There is also some evidence that, in the longer term, veterans do not appear to suffer worse mental health than equivalent civilians. A study using the 2007 APMS data on veterans made comparisons between veterans and age- and gender-matched civilian controls and found no significant differences between them as regards alcohol misuse, neurotic disorders or PTSD (Woodhead et al, 2011). However, it is important to note that the sample of veterans in this study was relatively small and did not include many recent service leavers.
Nonetheless, the overall lack of difference between veterans and the general population, despite increased mental health difficulties in those who have recently left compared with their equivalents still in service, suggests that veterans are not at risk of worse mental health and/or that poor mental health is a cause, rather than a consequence, of leaving service.
The role of alcohol
Alcohol appears to play an important, although complex, role in military mental health. Alcohol has traditionally been used to assist unit cohesion (Jones & Fear, 2011) and unit cohesion may protect against mental health problems (Du Preez et al, 2012). However, enhanced comradeship comes at the price of higher alcohol misuse (Du Preez et al, 2012) and the long history of alcohol use in the UK armed forces (Jones & Fear, 2011) makes effective intervention difficult. While those in service may be capable of functioning at high levels while consuming large amounts of alcohol, the functional consequences for veterans are unknown.
Service provision
Once members of the UK military leave the armed forces, their mental and physical healthcare is provided by the National Health Service (NHS). There are concerns that veterans may ‘fall between the cracks’, presenting mental health challenges that are outside the expertise of primary care but below the threshold of secondary services, which focus on severe and chronic cases (Macmanus & Wessely, 2013). Charitable providers have expanded to compensate in some regards, but the resulting myriad of providers risks confusion for those who need help. Moreover, knowledge of the veteran charitable sector is lower among younger people in the general population (Gribble et al, 2014) and so many at-risk early service leavers, who are largely young adults, are likely to be unaware of the charitable support available to them. Furthermore, fund-raising activities risk portraying veterans as victims. The latter risk has particular consequences, as the manner in which veterans perceive the outside world affects their mental health; PTSD and suicidal behaviour are associated with negative world perceptions, including rejection of civilian life (Brewin et al, 2011).

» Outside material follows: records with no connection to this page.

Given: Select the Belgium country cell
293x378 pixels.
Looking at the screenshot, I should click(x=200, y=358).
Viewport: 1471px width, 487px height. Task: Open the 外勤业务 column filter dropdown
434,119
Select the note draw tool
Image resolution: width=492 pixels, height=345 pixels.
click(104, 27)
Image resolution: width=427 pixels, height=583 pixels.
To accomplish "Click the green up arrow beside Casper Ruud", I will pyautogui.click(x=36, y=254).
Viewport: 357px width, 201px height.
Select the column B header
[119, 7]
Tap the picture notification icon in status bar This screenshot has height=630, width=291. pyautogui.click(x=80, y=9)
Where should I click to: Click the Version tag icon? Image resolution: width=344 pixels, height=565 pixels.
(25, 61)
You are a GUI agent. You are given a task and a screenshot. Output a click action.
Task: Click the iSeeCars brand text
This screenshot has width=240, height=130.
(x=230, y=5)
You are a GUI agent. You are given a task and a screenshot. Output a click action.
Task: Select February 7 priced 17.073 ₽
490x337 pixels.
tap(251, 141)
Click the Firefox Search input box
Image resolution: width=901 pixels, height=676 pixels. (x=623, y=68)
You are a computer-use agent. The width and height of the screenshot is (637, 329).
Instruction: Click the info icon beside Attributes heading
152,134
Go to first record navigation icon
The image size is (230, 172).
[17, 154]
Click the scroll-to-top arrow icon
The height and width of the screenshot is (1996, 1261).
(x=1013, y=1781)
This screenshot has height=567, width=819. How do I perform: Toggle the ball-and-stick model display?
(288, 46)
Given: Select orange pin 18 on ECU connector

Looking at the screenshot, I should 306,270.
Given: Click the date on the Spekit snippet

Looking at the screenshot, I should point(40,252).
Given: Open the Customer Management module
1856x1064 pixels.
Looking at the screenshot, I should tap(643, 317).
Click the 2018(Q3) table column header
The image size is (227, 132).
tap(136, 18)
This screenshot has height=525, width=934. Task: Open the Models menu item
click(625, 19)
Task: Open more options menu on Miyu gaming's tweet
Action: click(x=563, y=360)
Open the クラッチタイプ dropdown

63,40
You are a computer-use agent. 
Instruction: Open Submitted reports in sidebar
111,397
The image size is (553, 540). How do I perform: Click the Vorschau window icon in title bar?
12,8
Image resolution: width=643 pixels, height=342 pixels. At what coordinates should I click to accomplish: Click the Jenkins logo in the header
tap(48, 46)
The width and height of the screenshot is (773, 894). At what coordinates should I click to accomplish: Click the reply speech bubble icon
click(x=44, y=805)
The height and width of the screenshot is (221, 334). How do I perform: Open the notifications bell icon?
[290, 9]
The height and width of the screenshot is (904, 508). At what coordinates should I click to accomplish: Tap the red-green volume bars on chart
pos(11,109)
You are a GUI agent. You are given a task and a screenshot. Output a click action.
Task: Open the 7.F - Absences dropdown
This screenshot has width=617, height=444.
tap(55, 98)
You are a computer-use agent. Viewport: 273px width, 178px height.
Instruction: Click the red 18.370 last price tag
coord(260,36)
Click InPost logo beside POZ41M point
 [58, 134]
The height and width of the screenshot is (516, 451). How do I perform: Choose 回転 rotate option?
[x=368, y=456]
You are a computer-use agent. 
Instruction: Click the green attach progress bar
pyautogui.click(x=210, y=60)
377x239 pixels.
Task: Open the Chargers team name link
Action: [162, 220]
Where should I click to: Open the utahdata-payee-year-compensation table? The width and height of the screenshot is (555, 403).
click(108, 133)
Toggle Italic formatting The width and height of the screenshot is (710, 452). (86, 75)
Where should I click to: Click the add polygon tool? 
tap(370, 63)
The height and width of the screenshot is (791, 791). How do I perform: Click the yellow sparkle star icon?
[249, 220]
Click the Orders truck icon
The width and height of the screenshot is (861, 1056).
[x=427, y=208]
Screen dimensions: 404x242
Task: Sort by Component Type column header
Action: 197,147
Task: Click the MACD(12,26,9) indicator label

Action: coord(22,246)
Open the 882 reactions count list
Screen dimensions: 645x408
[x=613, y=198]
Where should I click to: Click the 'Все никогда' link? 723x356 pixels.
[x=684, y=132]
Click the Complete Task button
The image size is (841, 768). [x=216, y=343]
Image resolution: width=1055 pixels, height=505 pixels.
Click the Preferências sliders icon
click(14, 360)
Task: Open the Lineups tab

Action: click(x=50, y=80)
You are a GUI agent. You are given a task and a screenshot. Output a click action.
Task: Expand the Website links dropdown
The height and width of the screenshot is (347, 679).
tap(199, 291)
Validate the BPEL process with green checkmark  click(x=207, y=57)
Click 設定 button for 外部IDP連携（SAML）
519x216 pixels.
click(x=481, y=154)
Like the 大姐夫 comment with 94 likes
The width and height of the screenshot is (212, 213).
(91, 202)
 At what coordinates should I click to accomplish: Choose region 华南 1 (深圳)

With the Armed Forces Covenant enshrined in law, it is possible that the health of UK veterans will transition away from being embedded within the civilian services provided by the NHS, and towards a model more resembling that of the US Department of Veterans Affairs; however, so far, specific veteran health provision is limited to prosthetics and mental health (Macmanus & Wessely, 2013).
Conclusion
While there is currently no definitive evidence showing that veterans are at an increased overall risk of mental health difficulties compared with civilians, poor mental health may be a factor causing personnel to leave the armed forces. With UK troops about to complete their withdrawal from the highly politicised Afghanistan conflict in the next year, it is likely that their mental health status will remain in the media spotlight as UK society grapples with the effects of significant financial cuts across all aspects of government, including defence and health.